Milk and Cheese are basically a milk carton and a wedge of cheese with faces and limbs, and we usually start with them watching TV. They become annoyed about something, which prompts a drink-fuelled rampage, spreading death and destruction everywhere they go. Sometimes we end up back in the front of the boob tube with more beer, sometimes we end with our diabolical dairy twosome standing in the wreckage of wherever they’ve just destroyed.

Targets include drug addicts, police, comic fans, fat people, old people… You name it, Milk and Cheese hate it. And if they don’t say that in this book, they should have. Overall, the plots range from the non-existent (Milk and Cheese run around shouting “Merv Griffin” over and over, with no explanation at all) to intelligent, and sometimes affectionate, pokes at Star Wars, the movie industry and much, much more.

Amusingly, in terms of comics, Milk and Cheese seem to have had more number ones than The Beatles, but this collection includes pretty much everything ever produced featuring the characters. The artwork starts off rough, but soon evolves into something more passable before eventually becoming as polished as possible with this stripped-down style. Evan Dorkin’s never going to be confused with Alex Ross, but he totally nails the cartoony style he’s going for, which brings to mind Jamie (Gorillaz) Hewlett or Philip Bond. He also has great graphic design sensibilities, readily apparent in some of the copious bonus material at the end of this book, such as the trading card and coaster designs.

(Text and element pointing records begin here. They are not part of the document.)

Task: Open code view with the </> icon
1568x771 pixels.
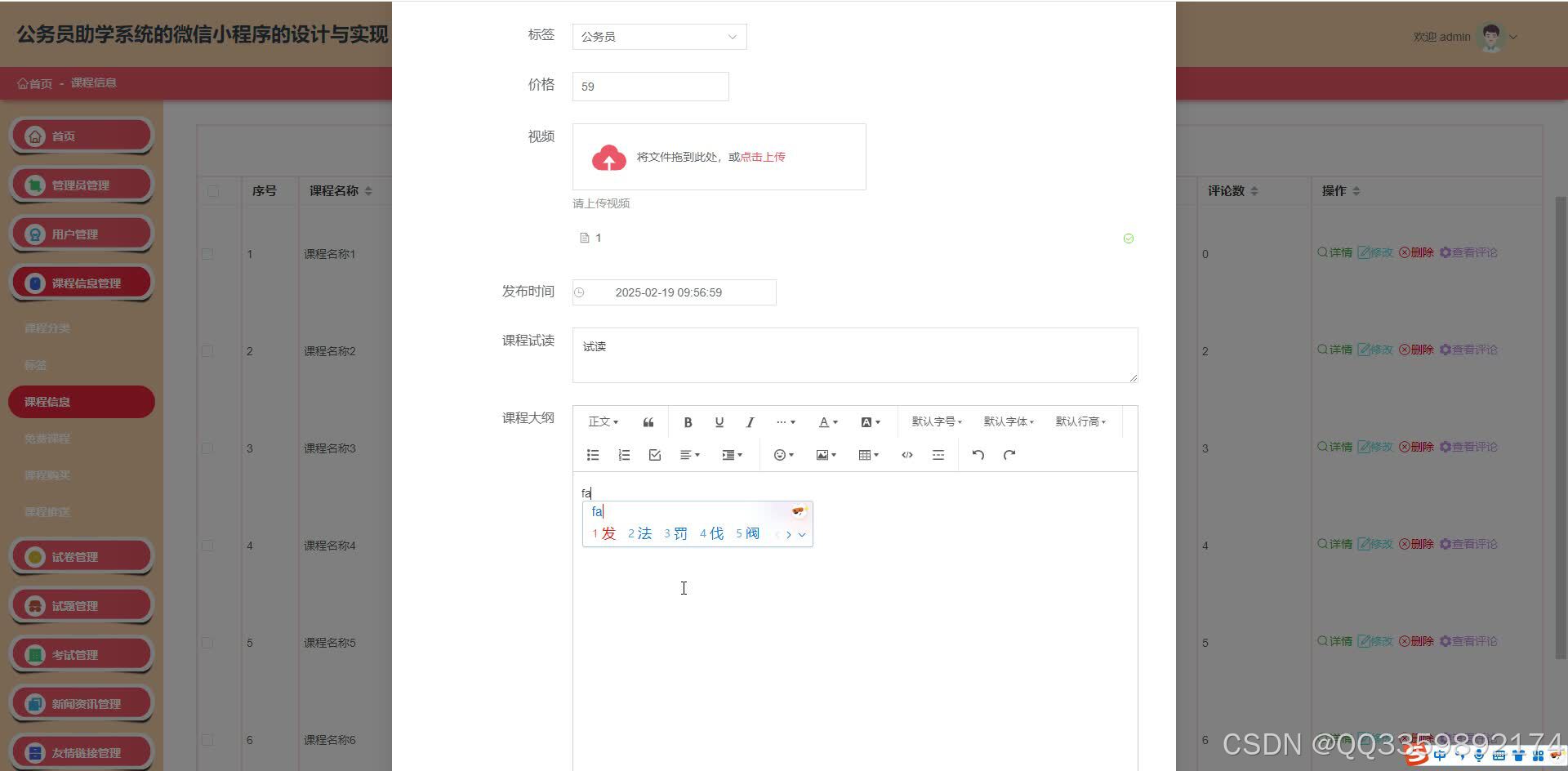Action: [906, 455]
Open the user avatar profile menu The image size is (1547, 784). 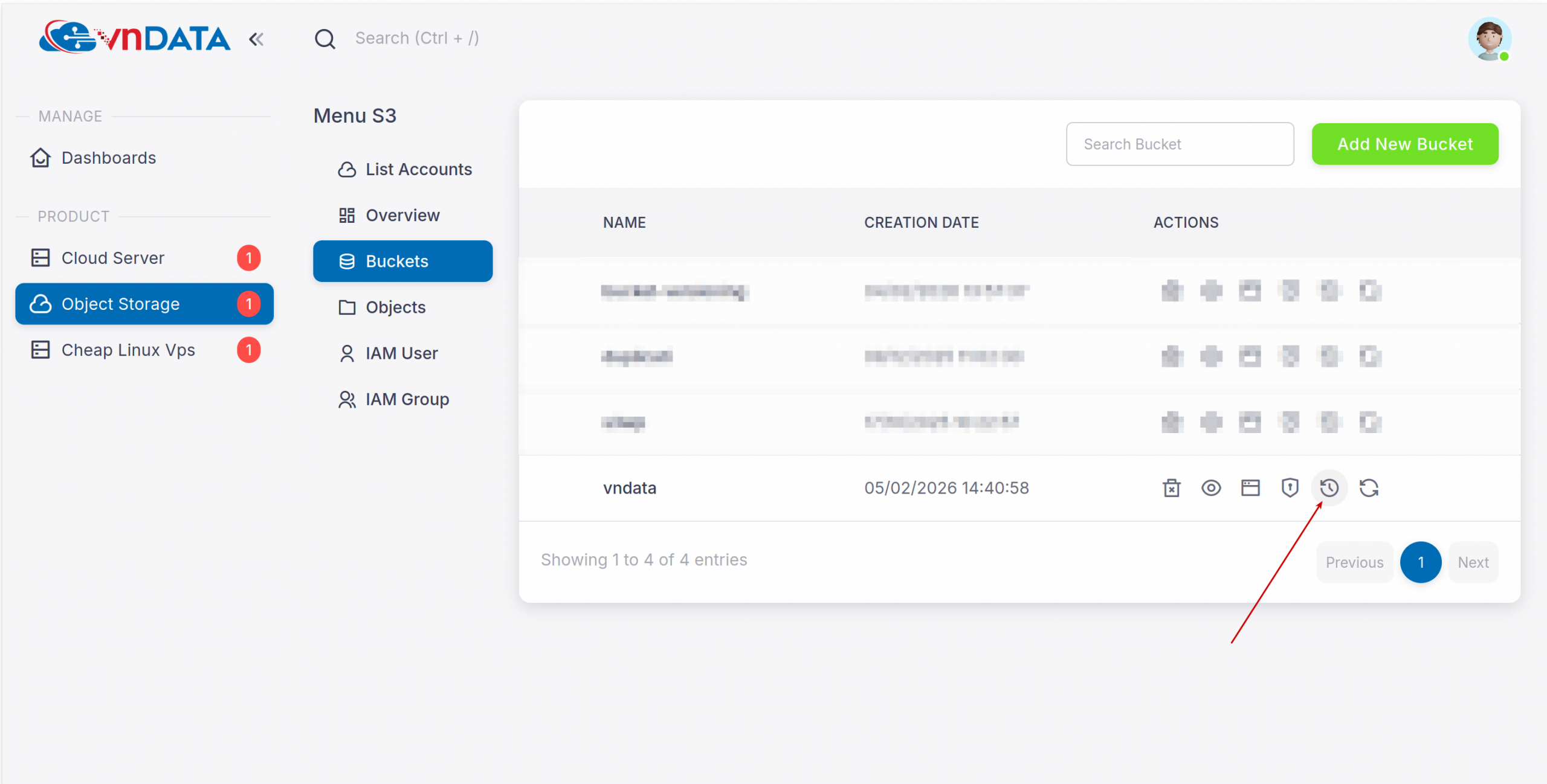[x=1489, y=39]

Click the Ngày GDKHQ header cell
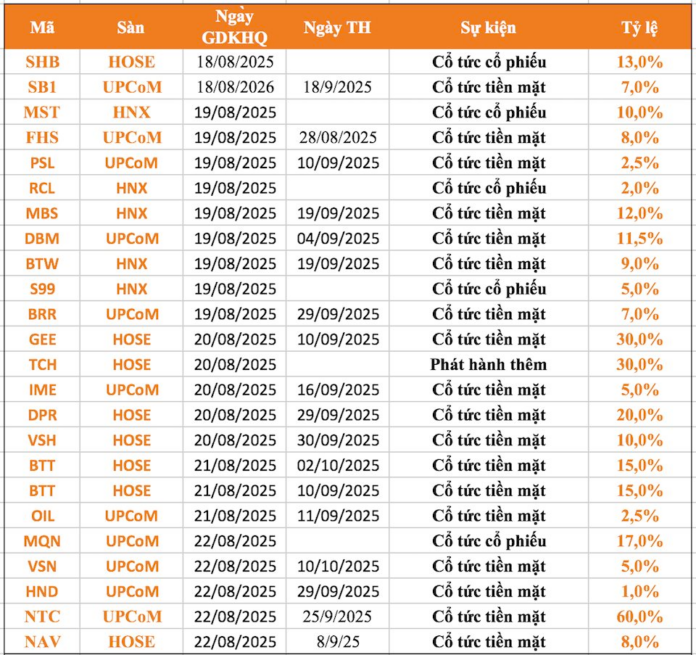point(234,28)
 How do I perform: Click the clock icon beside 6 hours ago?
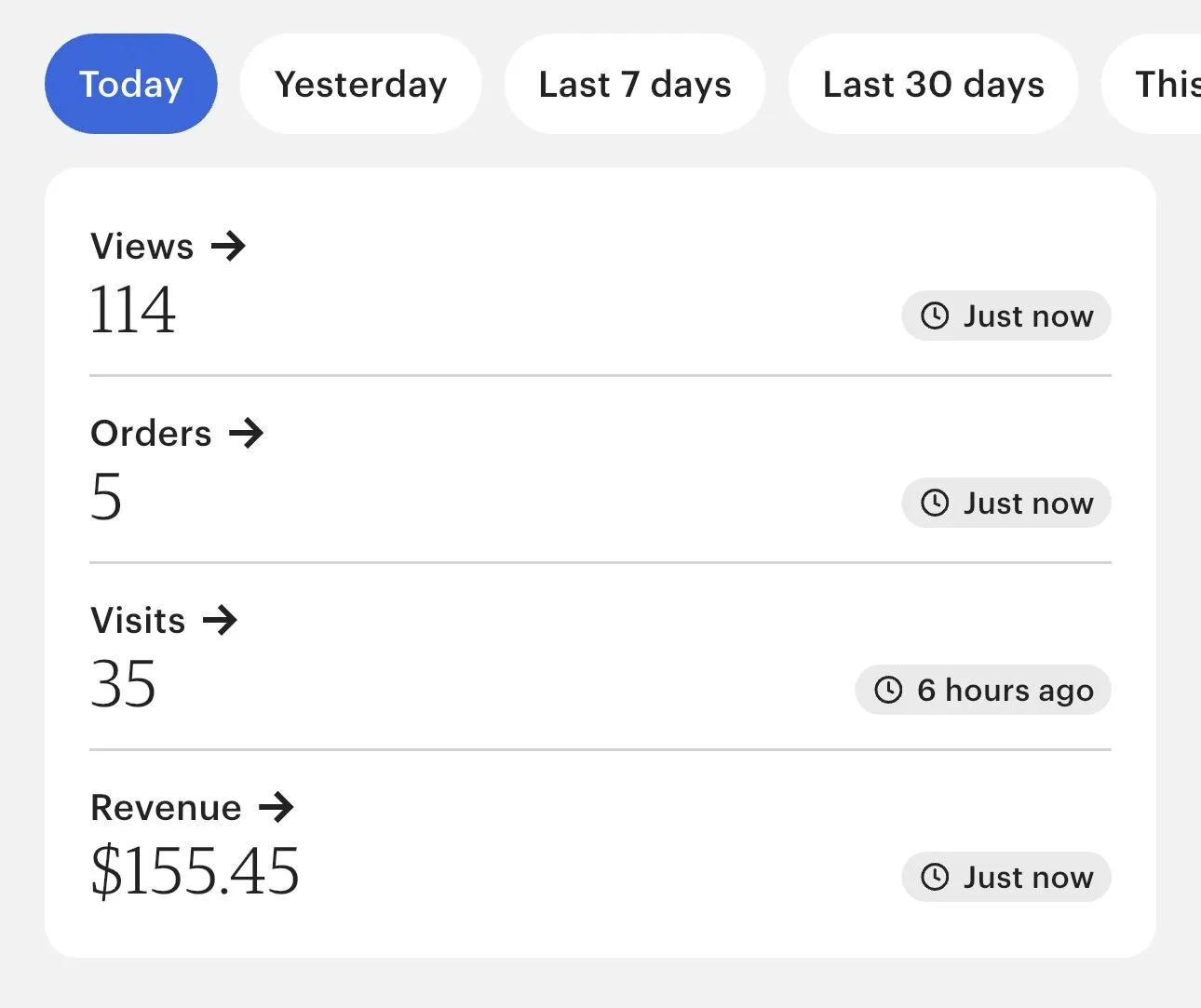pyautogui.click(x=888, y=690)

Milk and Cheese can be offensive, infantile, puerile and repetitive, but they’re also often really funny, and Dorkin manages to squeeze an incredible amount into most pages. Okay, most of it is violent mayhem being inflicted on the subject of the day, but it’s quite remarkable that he manages to keep it funny for as long as he does. He happily admits that Milk and Cheese is a one-note joke, but it’s one that he milks for all it’s worth. Excuse the pun.

A word of warning, though: don’t consume this book in large chunks. You’ll quickly find that too much Milk and Cheese will start to grate (bazinga!) This is a confection best enjoyed in small, bite-sized mouthfuls. Though we wouldn’t recommend reading this with an actual full mouth as you may well spray food everywhere when you laugh out loud.